To evaluate the efficacy of
opiate administration regimens, 32 patients with multiple
rib fractures were prospectively randomized to receive either continuous epidural (ED) or continuous intravenous (IV) infusions of
fentanyl. Dosage was titrated to individual subjective
pain relief. Ventilatory function tests (VFTs), arterial blood
gases (ABGs), and visual analog scores were obtained before and after the institution of
analgesia. Post-
analgesia values were compared with pre-
analgesia values using a two-tailed paired t-test looking for significant changes produced by the
analgesic method. Both methods significantly improved analog
pain scores. The ED method produced improvement in both maximum inspiratory pressure (MIP) and vital capacity (VC), whereas IV
analgesia only produced improvement in VC. Intravenous
fentanyl produced increases in PaCO2 and decreases in PaO2, whereas no significant changes in ABGs were observed with ED
fentanyl administration. Side effects were similar between the groups, with
pruritus being more pronounced with ED
fentanyl administration.

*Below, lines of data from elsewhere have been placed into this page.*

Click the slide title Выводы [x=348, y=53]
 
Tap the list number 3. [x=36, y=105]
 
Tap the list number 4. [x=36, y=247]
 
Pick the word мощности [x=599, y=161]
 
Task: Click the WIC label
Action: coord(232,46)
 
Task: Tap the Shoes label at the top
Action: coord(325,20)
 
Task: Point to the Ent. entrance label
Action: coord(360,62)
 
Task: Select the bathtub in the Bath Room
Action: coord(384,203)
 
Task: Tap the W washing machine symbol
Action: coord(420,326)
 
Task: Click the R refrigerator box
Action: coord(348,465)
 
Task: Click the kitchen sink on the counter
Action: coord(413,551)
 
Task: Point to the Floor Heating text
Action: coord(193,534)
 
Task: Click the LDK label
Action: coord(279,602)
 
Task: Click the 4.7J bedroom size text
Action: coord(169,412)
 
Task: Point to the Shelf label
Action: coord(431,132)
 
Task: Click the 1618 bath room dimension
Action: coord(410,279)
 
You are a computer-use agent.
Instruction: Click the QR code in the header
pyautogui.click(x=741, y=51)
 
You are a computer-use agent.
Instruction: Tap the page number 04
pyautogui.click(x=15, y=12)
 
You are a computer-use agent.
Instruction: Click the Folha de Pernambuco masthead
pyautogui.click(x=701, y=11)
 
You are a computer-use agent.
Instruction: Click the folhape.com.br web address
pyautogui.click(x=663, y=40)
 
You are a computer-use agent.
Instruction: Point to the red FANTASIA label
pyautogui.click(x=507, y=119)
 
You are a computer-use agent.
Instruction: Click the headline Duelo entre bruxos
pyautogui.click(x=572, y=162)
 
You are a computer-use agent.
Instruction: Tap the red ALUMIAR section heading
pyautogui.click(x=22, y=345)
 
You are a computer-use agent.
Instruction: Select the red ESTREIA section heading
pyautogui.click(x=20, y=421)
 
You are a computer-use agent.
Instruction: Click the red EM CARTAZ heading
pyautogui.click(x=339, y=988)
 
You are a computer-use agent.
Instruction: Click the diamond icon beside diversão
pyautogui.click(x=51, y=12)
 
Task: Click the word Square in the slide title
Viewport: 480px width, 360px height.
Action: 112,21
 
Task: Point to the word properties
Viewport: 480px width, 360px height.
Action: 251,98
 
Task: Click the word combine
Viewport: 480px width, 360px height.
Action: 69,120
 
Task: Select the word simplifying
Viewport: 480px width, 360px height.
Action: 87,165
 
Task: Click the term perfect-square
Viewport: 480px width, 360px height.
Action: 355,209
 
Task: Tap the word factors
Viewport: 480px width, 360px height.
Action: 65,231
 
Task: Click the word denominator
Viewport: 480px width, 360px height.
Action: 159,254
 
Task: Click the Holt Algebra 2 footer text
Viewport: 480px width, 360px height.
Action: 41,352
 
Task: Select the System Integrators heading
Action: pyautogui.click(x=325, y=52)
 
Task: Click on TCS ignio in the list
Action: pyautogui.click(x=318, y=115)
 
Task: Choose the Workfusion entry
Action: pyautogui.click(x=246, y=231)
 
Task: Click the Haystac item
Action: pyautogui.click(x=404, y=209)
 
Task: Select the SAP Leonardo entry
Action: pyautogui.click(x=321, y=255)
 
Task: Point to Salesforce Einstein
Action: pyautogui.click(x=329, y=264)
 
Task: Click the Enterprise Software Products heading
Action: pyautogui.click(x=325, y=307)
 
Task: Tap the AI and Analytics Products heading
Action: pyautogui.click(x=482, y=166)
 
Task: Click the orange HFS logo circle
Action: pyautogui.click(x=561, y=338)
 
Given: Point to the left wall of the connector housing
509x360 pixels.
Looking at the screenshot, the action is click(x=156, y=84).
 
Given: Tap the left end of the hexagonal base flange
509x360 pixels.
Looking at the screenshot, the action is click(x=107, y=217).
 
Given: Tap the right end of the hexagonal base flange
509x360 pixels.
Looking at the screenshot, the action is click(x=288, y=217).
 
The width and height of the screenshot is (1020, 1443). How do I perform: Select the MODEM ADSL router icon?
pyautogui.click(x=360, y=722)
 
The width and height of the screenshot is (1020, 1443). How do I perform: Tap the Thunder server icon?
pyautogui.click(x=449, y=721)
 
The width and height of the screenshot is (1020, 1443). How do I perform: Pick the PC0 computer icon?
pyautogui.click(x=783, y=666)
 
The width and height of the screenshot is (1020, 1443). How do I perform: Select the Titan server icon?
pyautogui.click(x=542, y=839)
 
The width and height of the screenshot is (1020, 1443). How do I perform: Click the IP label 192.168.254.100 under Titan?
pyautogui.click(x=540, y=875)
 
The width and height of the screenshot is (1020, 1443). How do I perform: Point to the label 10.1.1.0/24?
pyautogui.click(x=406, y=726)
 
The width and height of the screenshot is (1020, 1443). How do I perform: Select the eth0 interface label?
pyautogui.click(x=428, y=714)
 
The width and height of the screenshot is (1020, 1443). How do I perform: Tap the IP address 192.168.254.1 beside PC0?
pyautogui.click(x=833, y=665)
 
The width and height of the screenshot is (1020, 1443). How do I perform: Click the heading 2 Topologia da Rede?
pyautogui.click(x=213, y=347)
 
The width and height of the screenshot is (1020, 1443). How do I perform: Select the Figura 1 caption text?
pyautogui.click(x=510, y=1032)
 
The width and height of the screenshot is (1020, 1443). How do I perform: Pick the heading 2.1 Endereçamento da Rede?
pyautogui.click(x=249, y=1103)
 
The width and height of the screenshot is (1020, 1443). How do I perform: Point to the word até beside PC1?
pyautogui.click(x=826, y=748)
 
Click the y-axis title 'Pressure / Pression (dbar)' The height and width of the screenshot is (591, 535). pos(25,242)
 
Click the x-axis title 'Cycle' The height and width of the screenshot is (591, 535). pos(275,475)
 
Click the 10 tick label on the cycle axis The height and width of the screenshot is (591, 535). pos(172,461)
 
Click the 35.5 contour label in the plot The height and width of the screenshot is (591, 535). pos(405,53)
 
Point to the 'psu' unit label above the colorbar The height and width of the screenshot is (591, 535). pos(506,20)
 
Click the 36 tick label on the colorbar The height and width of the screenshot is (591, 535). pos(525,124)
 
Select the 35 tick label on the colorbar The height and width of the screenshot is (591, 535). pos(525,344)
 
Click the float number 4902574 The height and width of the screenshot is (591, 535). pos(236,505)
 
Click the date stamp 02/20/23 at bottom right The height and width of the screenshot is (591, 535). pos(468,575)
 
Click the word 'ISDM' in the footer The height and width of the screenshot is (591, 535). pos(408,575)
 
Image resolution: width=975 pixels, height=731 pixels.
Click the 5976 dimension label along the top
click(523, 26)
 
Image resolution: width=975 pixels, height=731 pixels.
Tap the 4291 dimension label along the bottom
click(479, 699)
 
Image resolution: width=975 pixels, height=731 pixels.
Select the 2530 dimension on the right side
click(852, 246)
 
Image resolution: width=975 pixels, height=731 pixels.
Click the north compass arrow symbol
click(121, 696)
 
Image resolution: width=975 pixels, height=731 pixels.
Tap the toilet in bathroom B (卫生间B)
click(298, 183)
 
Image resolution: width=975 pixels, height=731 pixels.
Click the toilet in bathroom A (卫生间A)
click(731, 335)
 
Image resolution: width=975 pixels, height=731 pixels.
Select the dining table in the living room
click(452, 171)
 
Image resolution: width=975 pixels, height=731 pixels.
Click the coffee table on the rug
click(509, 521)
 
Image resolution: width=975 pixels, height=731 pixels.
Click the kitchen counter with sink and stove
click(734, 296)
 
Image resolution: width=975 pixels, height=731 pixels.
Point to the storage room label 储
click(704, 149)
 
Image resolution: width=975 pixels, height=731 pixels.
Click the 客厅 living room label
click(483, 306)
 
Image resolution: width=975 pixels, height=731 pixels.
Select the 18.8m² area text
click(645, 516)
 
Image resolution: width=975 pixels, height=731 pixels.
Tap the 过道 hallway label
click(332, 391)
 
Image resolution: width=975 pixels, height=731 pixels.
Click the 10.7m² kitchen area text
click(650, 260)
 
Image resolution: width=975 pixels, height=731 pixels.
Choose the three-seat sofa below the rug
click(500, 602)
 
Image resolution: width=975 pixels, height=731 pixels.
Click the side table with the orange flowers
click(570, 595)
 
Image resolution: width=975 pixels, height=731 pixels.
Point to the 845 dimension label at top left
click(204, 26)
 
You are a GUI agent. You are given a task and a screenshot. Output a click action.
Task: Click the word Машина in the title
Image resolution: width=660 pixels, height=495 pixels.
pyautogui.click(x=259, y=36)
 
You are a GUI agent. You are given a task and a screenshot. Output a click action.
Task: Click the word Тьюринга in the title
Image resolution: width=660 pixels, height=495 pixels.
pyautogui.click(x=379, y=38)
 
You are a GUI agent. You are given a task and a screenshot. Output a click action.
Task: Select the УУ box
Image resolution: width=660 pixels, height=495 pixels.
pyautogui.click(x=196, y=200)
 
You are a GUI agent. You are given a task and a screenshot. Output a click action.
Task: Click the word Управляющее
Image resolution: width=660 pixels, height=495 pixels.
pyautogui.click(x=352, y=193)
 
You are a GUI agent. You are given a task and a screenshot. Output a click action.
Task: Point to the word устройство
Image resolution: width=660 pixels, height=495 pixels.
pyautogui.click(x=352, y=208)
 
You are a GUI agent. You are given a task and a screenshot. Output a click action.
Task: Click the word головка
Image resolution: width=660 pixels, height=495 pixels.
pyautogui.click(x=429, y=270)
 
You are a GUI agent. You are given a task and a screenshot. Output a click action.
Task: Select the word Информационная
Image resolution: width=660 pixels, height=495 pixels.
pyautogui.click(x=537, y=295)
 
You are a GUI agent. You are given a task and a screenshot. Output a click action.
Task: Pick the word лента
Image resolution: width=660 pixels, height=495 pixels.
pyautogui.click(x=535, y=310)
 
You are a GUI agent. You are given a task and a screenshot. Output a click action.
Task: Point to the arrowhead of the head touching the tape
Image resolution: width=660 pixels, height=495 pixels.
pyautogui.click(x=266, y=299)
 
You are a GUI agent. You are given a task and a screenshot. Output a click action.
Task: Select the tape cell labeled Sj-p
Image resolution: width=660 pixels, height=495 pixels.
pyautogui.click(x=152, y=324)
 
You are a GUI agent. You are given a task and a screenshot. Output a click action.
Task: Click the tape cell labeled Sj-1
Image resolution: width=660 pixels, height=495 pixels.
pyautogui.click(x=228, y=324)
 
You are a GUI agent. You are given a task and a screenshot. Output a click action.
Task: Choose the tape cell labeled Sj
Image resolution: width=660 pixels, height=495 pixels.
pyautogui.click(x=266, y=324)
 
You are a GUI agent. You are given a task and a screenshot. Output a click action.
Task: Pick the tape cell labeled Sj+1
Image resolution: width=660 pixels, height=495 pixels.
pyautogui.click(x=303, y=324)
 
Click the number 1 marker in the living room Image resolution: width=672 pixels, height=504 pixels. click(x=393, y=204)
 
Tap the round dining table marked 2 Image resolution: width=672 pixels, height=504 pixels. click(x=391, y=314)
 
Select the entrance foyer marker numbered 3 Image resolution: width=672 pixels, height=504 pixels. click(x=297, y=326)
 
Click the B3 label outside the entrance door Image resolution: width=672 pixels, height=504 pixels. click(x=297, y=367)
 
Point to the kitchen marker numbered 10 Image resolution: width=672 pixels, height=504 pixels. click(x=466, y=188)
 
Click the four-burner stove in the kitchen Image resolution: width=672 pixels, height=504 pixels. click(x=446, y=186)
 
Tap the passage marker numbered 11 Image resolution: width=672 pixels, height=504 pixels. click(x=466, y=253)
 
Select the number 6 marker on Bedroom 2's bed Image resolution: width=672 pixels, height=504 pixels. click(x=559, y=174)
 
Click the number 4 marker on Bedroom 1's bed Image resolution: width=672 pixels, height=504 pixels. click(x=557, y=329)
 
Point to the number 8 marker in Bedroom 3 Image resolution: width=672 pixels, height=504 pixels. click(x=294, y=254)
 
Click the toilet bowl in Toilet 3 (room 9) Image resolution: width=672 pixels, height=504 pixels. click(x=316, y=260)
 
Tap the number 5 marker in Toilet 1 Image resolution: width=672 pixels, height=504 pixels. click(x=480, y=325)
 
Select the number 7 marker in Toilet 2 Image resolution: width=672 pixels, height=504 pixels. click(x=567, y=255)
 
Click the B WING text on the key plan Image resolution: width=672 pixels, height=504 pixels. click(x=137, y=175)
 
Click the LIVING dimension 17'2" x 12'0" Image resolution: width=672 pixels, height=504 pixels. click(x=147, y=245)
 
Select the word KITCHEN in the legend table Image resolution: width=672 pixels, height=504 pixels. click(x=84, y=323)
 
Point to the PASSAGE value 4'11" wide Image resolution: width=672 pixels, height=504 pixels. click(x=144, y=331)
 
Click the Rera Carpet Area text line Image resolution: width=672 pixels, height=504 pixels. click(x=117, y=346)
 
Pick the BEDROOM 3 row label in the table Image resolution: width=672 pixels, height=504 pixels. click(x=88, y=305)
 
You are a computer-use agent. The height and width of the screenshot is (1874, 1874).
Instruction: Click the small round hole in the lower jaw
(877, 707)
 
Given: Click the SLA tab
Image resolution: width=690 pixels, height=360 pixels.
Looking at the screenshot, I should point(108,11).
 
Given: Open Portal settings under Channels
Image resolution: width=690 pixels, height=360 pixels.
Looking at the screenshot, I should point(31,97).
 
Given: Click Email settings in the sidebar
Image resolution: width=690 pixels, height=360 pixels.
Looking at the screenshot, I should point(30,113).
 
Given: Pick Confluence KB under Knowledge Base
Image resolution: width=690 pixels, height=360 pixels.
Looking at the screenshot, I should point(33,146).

The data demonstrate that the continuous ED
fentanyl method offers excellent relief of
pain and improvement in ventilatory function and has distinct advantages over IV
fentanyl administration with respect to changes in ABGs and MIP. The continuous infusion of epidural
opiates should be the preferred
analgesic method for patients at high risk of developing pulmonary complications following multiple
rib fractures.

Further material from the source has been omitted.